*Aim of the exercise*:
Copy, without any change, the lines of the records below that begin with the line containing "At what (x,y)" and continue through the line containing "Looking at the", including both of those lines.

Stored items:

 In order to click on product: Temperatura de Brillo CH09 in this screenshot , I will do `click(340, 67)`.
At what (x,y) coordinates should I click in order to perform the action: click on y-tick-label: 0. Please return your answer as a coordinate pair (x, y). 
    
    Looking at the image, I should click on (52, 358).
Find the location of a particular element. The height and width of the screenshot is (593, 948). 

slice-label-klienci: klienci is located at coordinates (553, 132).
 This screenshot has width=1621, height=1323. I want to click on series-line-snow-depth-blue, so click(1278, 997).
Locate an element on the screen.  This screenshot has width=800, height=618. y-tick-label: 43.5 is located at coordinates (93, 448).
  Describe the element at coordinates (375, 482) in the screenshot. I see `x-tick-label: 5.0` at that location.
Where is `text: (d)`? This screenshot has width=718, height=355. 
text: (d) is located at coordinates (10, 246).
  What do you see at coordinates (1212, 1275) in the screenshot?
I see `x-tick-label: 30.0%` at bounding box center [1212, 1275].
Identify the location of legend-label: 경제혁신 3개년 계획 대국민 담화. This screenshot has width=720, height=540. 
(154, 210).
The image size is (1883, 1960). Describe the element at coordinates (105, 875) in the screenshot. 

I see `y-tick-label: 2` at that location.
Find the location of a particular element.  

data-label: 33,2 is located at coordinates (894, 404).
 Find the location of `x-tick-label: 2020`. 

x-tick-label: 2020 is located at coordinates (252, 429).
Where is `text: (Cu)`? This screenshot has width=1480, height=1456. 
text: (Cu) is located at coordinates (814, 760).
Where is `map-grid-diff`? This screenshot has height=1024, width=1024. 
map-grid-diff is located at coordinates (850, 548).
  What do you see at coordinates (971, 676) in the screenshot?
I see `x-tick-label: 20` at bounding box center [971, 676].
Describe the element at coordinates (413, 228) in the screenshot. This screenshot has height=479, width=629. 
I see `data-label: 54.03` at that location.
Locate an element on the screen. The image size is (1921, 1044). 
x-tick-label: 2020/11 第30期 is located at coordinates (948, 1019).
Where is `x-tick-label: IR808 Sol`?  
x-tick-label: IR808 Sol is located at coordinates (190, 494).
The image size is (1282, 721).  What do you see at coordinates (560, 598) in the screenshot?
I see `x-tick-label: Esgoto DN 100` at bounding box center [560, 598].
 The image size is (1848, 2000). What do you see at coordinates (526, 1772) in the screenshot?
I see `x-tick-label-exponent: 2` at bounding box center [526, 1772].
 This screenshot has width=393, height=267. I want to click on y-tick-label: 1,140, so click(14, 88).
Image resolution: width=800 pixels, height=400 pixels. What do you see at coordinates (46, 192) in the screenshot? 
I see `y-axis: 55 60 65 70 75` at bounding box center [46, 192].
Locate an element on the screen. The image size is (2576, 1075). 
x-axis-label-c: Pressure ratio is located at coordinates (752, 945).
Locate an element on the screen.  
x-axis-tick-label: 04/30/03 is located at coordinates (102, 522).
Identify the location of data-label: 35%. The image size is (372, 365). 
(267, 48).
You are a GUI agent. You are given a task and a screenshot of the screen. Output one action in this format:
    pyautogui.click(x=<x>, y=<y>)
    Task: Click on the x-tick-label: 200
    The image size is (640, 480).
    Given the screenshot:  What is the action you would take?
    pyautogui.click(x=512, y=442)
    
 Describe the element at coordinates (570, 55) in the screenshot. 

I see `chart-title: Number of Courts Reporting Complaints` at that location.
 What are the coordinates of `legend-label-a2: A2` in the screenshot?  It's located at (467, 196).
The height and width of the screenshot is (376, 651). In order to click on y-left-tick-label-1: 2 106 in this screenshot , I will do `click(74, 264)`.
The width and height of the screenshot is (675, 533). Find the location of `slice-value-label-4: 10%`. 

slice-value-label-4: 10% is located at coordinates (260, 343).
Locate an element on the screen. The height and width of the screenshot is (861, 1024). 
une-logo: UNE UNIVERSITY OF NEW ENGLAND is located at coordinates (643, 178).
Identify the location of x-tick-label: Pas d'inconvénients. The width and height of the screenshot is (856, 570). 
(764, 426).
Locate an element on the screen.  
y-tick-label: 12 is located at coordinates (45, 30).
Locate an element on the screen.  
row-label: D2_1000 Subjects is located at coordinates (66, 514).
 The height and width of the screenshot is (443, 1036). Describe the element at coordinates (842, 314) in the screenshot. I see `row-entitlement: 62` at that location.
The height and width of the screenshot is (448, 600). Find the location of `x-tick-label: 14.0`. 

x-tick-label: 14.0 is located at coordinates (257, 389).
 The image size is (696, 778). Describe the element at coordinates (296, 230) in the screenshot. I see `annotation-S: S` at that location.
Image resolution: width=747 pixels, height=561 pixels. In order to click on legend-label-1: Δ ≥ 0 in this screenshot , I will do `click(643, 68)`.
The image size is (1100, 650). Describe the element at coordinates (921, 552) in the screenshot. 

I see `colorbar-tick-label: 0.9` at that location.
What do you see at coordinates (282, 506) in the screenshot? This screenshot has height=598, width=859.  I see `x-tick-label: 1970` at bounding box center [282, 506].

*Output for this task*:
At what (x,y) coordinates should I click in order to perform the action: click on y-tick-label: 0. Please return your answer as a coordinate pair (x, y). 
    
    Looking at the image, I should click on (52, 358).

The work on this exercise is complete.